At 17, the nation's prodigy was deemed too young by Cesar Luis Menotti in 1978; now it had seemed he was too old at 33. But he had got himself fit for one last tilt at the windmill - with chemical help, it now appears.

Thursday night's match would have seen him set a World Cup finals record of 22 appearances. But on the team sheet all reference to No 10 had been removed. The announcer seemed insensitive in reading the team list and pausing after 'Diego' before adding 'Simeone.'

In his absence, the Argentine fans did their best to lift the team at the Cotton Bowl with their traditional welcome of streamers and torn-up paper. 'Gracias Diego, Genio,' said one banner. Mostly, though, they were flat, which the team, half-hearted but fully baked in the heat, reflected. Maradona's replacement, Leonardo Rodriguez, wore No 20 but was half the player. The thought occurred that Argentina were playing cutely to lose by one goal and meet Mexico in New York. If so, they cut it too fine, late goals by Nigeria and Bulgaria conspiring to send them to Los Angeles for Romania today.

Perhaps the siege mentality that has served them so well in the past will return. Perhaps Fernando Redondo will assume the mantle his midfield passing skills have promised. Of more concern to them, ultimately, may be the pulled muscle of Claudio Caniggia. Still, this day had drained them.

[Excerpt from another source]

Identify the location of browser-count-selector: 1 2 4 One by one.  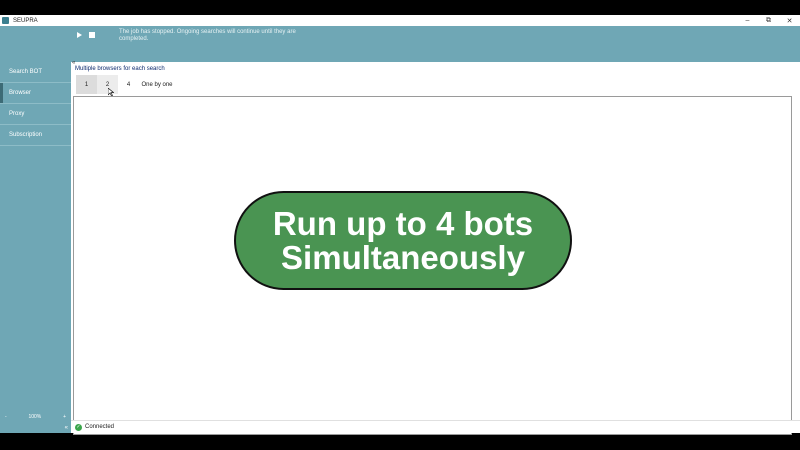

'Maradona is an essential player in our team so we missed him very much both on and off the field,' said the Argentina coach Alfio Basile at the Cotton Bowl at about the same time as Maradona was preparing to fly away and Simeone and Ariel Ortega were this time taking drug tests; at about the same time as the first of 14 Argentine fans was being arrested following a scuffle.

'It was of great impact for the team. It took our spirit and morale. We all love him very much but we have to go on,' Basile went on. The players, said a Fifa press officer, were too 'shell-shocked to speak.' A day that had begun in clamour was ending in wearied silence.

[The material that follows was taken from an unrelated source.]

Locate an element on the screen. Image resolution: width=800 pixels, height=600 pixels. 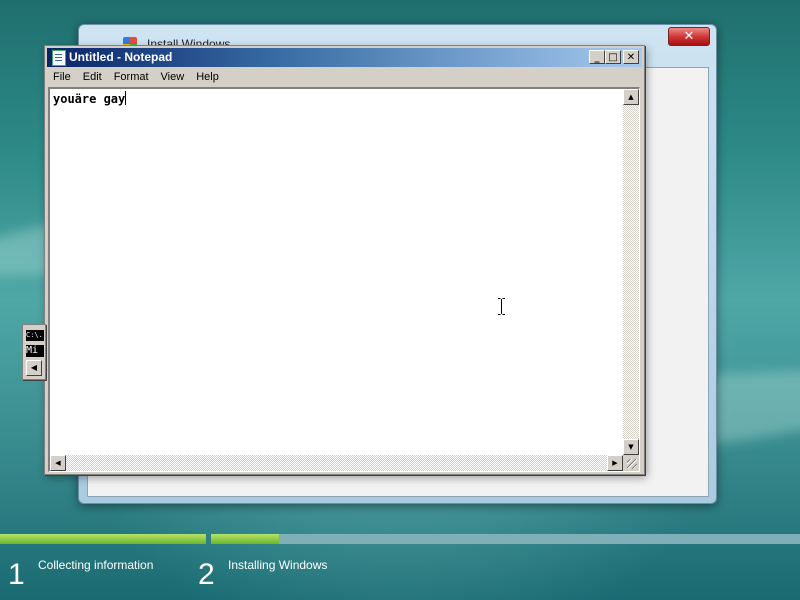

There is a belief in journalism that you should always follow the best; that they always give you a story. But while the professional in us relished the potency and poignancy in the tale of the fallen idol, the human being in us was left to lament the spiritual cost of it all.

How much of the riches of a man who once earned pounds 2m a year with Napoli and commanded transfer fees totalling pounds 16m remain is not known. One can only hope that Diego Maradona finally receives the right help from the right people before some shanty town of the soul reclaims the urchin.